━━ Supplied passage
# Filing a tax return



## Emily77 (May 31, 2012)

hi there

can anyone help answer a tax related question - i received maternity benefit during 2011 while off work on maternity leave, as well as after returning to work and i have been told that i need to file a tax declaration before the 30th of June 2012. as i only now have a month before the deadline i would like to know if i really do have to file a return.


----------



## xabiaxica (Jun 23, 2009)

Emily77 said:


> hi there
> 
> can anyone help answer a tax related question - i received maternity benefit during 2011 while off work on maternity leave, as well as after returning to work and i have been told that i need to file a tax declaration before the 30th of June 2012. as i only now have a month before the deadline i would like to know if i really do have to file a return.


:welcome:

if you are resident in Spain you should be filing a tax return every year regardless of whether or not you work


----------



## leedsutdgem (Jun 3, 2010)
━━━━
→ Required work:
[A] In the tax return thread, what deadline was Emily77 given for filing her tax declaration?
[B] Write the next part of the tax return thread, after its last line.
━━ Dataset entries
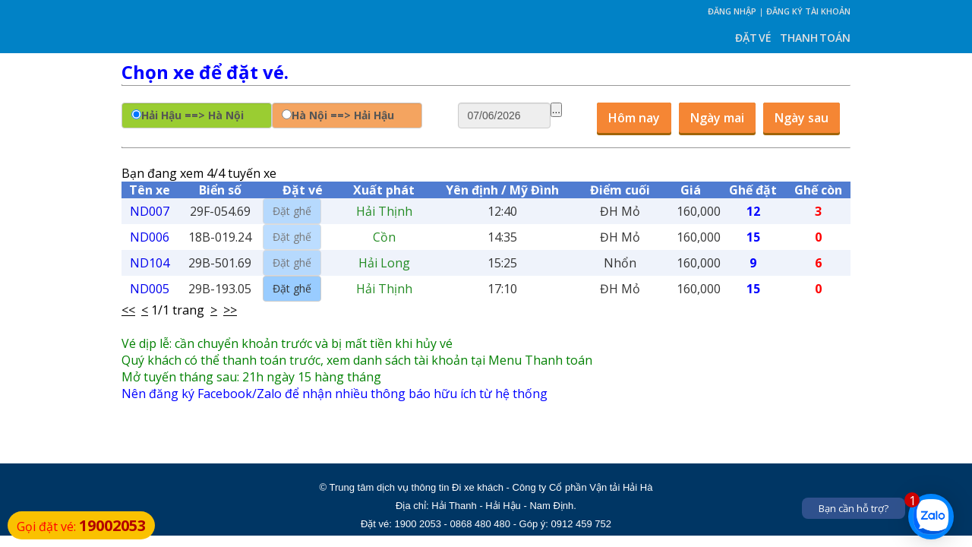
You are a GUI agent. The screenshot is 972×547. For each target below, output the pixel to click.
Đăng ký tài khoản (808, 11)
━━━━
━━ Dataset entries
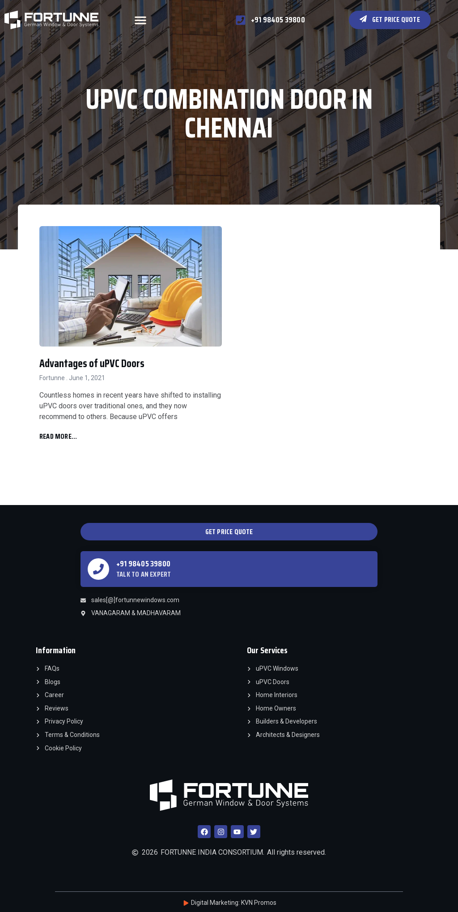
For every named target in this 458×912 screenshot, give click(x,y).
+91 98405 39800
━━━━
→ Outputs in order:
[A] Before 30 June 2012.

[B]
Emily77 said:


> hi there
> 
> can anyone help answer a tax related question - i received maternity benefit during 2011 while off work on maternity leave, as well as after returning to work and i have been told that i need to file a tax declaration before the 30th of June 2012. as i only now have a month before the deadline i would like to know if i really do have to file a return.


By law once you have recieved more than one income (in your case its from the social security and your employer) then you MUST file a tax return. You never know you may even be due a rebate what with having a little one. If you dont do it then you may have the taxman at your door. 

Its really quite easy to do, just go to www.aeat.es and click on renta 2011.


----------



## Emily77 (May 31, 2012)

thanks for putting me straight!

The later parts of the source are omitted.